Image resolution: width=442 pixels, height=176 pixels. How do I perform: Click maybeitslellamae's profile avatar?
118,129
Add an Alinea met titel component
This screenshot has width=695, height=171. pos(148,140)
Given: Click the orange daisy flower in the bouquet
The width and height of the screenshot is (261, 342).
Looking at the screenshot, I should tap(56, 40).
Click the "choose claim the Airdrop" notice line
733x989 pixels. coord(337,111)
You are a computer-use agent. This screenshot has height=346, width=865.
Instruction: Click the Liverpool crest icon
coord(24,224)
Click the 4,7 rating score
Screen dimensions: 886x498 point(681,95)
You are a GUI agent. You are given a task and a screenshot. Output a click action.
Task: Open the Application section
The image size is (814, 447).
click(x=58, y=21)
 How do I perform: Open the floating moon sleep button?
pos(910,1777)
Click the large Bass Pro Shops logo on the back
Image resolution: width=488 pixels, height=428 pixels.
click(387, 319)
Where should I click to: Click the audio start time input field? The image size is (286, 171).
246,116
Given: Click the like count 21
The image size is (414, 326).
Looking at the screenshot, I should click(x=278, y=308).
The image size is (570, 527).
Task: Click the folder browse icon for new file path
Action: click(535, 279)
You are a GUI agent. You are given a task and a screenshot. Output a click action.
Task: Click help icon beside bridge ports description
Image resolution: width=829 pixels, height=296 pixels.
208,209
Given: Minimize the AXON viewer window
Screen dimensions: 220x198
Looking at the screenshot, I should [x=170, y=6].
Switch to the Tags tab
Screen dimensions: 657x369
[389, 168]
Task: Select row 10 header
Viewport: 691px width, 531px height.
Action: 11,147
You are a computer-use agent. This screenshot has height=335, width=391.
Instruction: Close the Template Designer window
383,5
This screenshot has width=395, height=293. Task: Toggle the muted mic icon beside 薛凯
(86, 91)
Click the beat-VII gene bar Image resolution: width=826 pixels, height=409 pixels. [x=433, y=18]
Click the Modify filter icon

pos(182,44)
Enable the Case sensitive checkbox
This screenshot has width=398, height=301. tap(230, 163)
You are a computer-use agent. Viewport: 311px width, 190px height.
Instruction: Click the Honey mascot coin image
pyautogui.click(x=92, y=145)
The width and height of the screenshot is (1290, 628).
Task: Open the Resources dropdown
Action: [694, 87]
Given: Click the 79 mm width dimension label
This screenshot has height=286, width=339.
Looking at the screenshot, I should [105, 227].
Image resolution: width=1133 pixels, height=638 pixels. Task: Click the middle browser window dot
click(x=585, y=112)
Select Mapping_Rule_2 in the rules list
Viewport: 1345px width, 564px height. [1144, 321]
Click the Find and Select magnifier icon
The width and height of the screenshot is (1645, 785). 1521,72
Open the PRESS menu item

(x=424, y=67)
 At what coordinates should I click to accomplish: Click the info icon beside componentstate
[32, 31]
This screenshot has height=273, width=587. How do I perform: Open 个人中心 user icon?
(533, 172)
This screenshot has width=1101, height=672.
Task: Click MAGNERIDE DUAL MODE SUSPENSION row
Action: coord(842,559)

(Activity) The data is to be reproduced in full, every line intact.

(Task answer)
Image resolution: width=442 pixels, height=176 pixels. How do I perform: Click maybeitslellamae's profile avatar?
118,129
Add an Alinea met titel component
This screenshot has width=695, height=171. pos(148,140)
Given: Click the orange daisy flower in the bouquet
The width and height of the screenshot is (261, 342).
Looking at the screenshot, I should tap(56, 40).
Click the "choose claim the Airdrop" notice line
733x989 pixels. coord(337,111)
You are a computer-use agent. This screenshot has height=346, width=865.
Instruction: Click the Liverpool crest icon
coord(24,224)
Click the 4,7 rating score
Screen dimensions: 886x498 point(681,95)
You are a GUI agent. You are given a task and a screenshot. Output a click action.
Task: Open the Application section
The image size is (814, 447).
click(x=58, y=21)
 How do I perform: Open the floating moon sleep button?
pos(910,1777)
Click the large Bass Pro Shops logo on the back
Image resolution: width=488 pixels, height=428 pixels.
click(387, 319)
Where should I click to: Click the audio start time input field? The image size is (286, 171).
246,116
Given: Click the like count 21
The image size is (414, 326).
Looking at the screenshot, I should click(x=278, y=308).
The image size is (570, 527).
Task: Click the folder browse icon for new file path
Action: click(535, 279)
You are a GUI agent. You are given a task and a screenshot. Output a click action.
Task: Click help icon beside bridge ports description
Image resolution: width=829 pixels, height=296 pixels.
208,209
Given: Minimize the AXON viewer window
Screen dimensions: 220x198
Looking at the screenshot, I should [x=170, y=6].
Switch to the Tags tab
Screen dimensions: 657x369
[389, 168]
Task: Select row 10 header
Viewport: 691px width, 531px height.
Action: 11,147
You are a computer-use agent. This screenshot has height=335, width=391.
Instruction: Close the Template Designer window
383,5
This screenshot has width=395, height=293. Task: Toggle the muted mic icon beside 薛凯
(86, 91)
Click the beat-VII gene bar Image resolution: width=826 pixels, height=409 pixels. [x=433, y=18]
Click the Modify filter icon

pos(182,44)
Enable the Case sensitive checkbox
This screenshot has width=398, height=301. tap(230, 163)
You are a computer-use agent. Viewport: 311px width, 190px height.
Instruction: Click the Honey mascot coin image
pyautogui.click(x=92, y=145)
The width and height of the screenshot is (1290, 628).
Task: Open the Resources dropdown
Action: [694, 87]
Given: Click the 79 mm width dimension label
This screenshot has height=286, width=339.
Looking at the screenshot, I should [105, 227].
Image resolution: width=1133 pixels, height=638 pixels. Task: Click the middle browser window dot
click(x=585, y=112)
Select Mapping_Rule_2 in the rules list
Viewport: 1345px width, 564px height. [1144, 321]
Click the Find and Select magnifier icon
The width and height of the screenshot is (1645, 785). 1521,72
Open the PRESS menu item

(x=424, y=67)
 At what coordinates should I click to accomplish: Click the info icon beside componentstate
[32, 31]
This screenshot has height=273, width=587. How do I perform: Open 个人中心 user icon?
(533, 172)
This screenshot has width=1101, height=672.
Task: Click MAGNERIDE DUAL MODE SUSPENSION row
Action: coord(842,559)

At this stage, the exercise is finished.